Paul A. Samakow | 9/5/2015, 2:07 p.m.
Kim Davis: Legally failing in her stand against same-sex marriage
Fotografía cedida por el Centro de Detención del Condado Carter el jueves 3 de septiembre de 2015, de Kim Davis. Un juez federal de EE.UU. ordenó el envío a prisión de una funcionaria del estado de Kentucky que se ha negado a dar licencias de matrimonio a parejas homosexuales, pese a que el Tribunal Supremo legalizó ese tipo de uniones en todo el país en junio. | EFE

Sept. 4, 2015 – Kim Davis, the Rowan County, Kentucky, clerk of the court, whose job requires issuing marriage licenses to same-sex couples, refused to do so based on her religious beliefs.

She was put in jail Thursday for failure to do her job.

United States District Court Judge David Bunning found her in contempt of court because her positon meant she was required to issue licenses, and she refused to do so.

She further refused to allow her deputy clerks to do so.

The term “civil disobedience” has been used for any number of actions, or inactions, to describe groups and people that have refused to obey certain laws of the government. Civil disobedience is one of the many ways people have rebelled against what they consider to be unfair or unjust laws.

Davis is certainly a woman of conviction.
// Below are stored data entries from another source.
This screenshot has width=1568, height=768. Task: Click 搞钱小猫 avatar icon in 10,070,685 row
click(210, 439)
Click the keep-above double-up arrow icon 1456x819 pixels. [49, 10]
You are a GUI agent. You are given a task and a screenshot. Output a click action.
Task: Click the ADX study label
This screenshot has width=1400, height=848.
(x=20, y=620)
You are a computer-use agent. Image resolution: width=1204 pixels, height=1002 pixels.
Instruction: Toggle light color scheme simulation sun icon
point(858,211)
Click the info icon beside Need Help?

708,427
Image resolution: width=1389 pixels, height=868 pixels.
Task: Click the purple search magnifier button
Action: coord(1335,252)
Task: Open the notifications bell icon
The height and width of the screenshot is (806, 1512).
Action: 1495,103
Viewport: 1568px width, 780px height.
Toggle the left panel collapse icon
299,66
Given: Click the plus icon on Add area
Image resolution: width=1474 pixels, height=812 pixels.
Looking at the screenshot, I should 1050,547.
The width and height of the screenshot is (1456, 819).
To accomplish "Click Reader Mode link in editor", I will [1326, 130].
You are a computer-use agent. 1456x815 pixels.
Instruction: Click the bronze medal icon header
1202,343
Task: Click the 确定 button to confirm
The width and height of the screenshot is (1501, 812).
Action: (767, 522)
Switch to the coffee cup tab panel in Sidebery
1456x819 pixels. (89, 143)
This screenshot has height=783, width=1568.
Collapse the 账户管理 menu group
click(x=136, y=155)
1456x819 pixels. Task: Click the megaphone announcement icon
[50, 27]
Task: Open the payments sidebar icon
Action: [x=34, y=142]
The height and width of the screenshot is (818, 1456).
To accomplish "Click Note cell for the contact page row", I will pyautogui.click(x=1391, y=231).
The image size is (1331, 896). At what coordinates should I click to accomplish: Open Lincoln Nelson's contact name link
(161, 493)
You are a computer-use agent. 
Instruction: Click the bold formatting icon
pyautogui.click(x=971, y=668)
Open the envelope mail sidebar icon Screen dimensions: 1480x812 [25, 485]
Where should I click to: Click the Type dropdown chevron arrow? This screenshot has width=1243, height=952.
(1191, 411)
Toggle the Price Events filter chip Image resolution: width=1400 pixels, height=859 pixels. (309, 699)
Her defiance of the law is not something new in the annals of history.

In the United States in the 1850s, many minority and ethnic groups, including blacks, Jews, Seventh Day Baptists, Catholics and others employed civil disobedience to fight a range of laws and public practices that promoted ethnic, religious and racial discrimination.

Mahatma Gandhi possibly established the concept of “non-violent” protest in leading the efforts of India to force independence from British rule.

In the 1930s, during the Great Depression, industrial workers went on strike, picketed, conducted sit-ins and withstood violence from strike-breakers and police, all to secure jobs and to end harsh employer tactics in cutting workers’ pay.

The American Civil Rights movement involved disobeying laws. Besides Martin Luther King, there were many people involved in that movement whose names will always be remembered. And the movement continues.

Last December a group of protesters calling themselves Black Lives Matter gathered and protested at the Mall of America in Minneapolis, Minnesota.

Nelson Mandela is known worldwide for his efforts in fighting South African laws of apartheid.

Many people have refused to pay taxes as a form of protest for government actions or policies.

Modern forms of civil disobedience are often very well orchestrated, with people actually training on how to react, in anticipation of being attacked, beaten or jailed by police.

Many civil disobedient protesters have strong beliefs in their causes. Trespassers at a nuclear missile installation and picketers in front of movies depicting questionable scenes involving animals come to mind. Many of these amounted to not much more than a nuisance, and often bystanders question their effectiveness and suggest the actions are absurd.

Others, such as Julia Hill, accomplished their purposes. Hill lived in a 600-year-old California redwood tree for 738 days and successfully prevented it from being cut down.

George Carlin violated laws against forbidden speech. Others have gone naked in public places to protest laws against public nudity. Many have smoked marijuana in public to protest laws forbidding consumption.

There is no “right” or “wrong” with Davis’ particular religious belief on same-sex marriage.

Religious belief might be the most powerful justification for action in all of history; it certainly has been the reason for many wars and countless deaths.